Innovations and new technologies are changing the world and the daily lives of each and every one of us. Many things that were mere visions of the future yesterday are now reality. Meanwhile, we are surrounded by technology at every moment of our lives.
We use technologies to exchange information, to clean our clothes, to prepare our meals and to get from one place to another. But even everyday items like door locks, floor panels and furniture are technologies that we now take for granted and that seem less impressive to us than self-driving cars or 3D printing. But what exactly do we consider to be technologies and what types of technology are there?
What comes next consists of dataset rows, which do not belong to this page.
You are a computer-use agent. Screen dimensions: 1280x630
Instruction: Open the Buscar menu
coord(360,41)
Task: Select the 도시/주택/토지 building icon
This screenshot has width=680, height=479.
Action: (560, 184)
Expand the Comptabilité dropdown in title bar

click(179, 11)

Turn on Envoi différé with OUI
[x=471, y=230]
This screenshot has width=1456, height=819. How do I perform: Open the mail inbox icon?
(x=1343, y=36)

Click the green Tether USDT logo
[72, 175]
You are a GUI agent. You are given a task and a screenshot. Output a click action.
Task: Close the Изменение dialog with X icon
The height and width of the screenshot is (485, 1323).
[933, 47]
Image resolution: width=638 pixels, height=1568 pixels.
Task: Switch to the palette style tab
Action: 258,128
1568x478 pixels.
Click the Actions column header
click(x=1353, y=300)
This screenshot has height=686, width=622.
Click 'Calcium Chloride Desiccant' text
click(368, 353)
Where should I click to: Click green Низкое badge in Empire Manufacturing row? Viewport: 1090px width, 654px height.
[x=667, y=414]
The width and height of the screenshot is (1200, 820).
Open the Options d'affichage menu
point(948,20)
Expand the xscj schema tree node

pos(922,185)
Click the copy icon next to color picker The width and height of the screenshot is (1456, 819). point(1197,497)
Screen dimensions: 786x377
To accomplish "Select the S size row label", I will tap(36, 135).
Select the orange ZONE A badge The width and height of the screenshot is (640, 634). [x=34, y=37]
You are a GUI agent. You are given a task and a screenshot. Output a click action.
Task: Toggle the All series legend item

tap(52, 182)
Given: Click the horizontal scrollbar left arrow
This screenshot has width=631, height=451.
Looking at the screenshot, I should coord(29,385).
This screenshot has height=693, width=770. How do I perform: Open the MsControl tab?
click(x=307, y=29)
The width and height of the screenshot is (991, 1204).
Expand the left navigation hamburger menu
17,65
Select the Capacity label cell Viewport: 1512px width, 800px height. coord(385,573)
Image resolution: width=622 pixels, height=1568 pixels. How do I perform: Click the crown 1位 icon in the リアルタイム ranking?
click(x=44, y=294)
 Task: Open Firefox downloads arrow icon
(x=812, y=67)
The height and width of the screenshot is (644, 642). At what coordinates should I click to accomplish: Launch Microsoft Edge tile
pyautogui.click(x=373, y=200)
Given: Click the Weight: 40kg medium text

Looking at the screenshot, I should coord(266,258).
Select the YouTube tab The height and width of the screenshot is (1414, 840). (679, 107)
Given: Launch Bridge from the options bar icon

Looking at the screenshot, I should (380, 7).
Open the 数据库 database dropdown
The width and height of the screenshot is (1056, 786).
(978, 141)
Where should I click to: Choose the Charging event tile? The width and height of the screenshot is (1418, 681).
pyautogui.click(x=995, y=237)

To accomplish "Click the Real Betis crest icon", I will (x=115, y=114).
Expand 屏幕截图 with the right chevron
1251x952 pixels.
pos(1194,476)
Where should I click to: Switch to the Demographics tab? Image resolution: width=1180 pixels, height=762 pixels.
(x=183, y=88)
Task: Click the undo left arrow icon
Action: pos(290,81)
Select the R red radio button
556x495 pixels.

What does the word technology mean?
What do we now understand technology to mean? When we hear the term, we often think about innovations in the field of communications. Or we imagine visions of the future that are reminiscent of science fiction movies. With regard to everyday life, we automatically think about items that are powered by electricity and that, as a rule, tend to be complex. But technology doesn’t automatically have to be complicated. Simply put, we are always using technology when we use scientific knowledge to achieve a specific purpose, whether in industry or in our daily lives. From the discovery of the wheel to computers and from mp3 players to the latest technologies like self-driving cars, countless technological innovations have shaped daily life and will continue to influence it in the future.
What types of technology are there?
Basic technologies, as the name implies, are the basis of our industry. They have not only been tested in theory and in the laboratory but have also been put to use for years. Basic technologies include combustion engines, for example, as well as transistors and the power grid. Basic technologies are of utmost importance for industry and the economy. Ideally, a new technology will at some point establish itself as a basic technology. Key technologies are the key to further development in a particular technology sector. Key technologies are a focus of scientific research. They are studied enough to yield a practical application, but not to the point that all potential applications can be fully realized. Examples of key technologies include bioinformatics, image recognition and robotics, as well as solar power and hybrid technologies. Pacemaking technologies are technologies that are not yet ready for use but are more than just visions for the future. They already have a practical application and can be developed further into key technologies. Pacemaking technologies are often tied to very high-risk investments. Examples of pace-making technologies include neuroinformatics, gene technology and nanotechnology. Emerging technologies that are still in the research stage are called future technologies.
Key, pacemaking and future technologies are all called new technologies. They are essential to the continued development of society and to the competitiveness of businesses.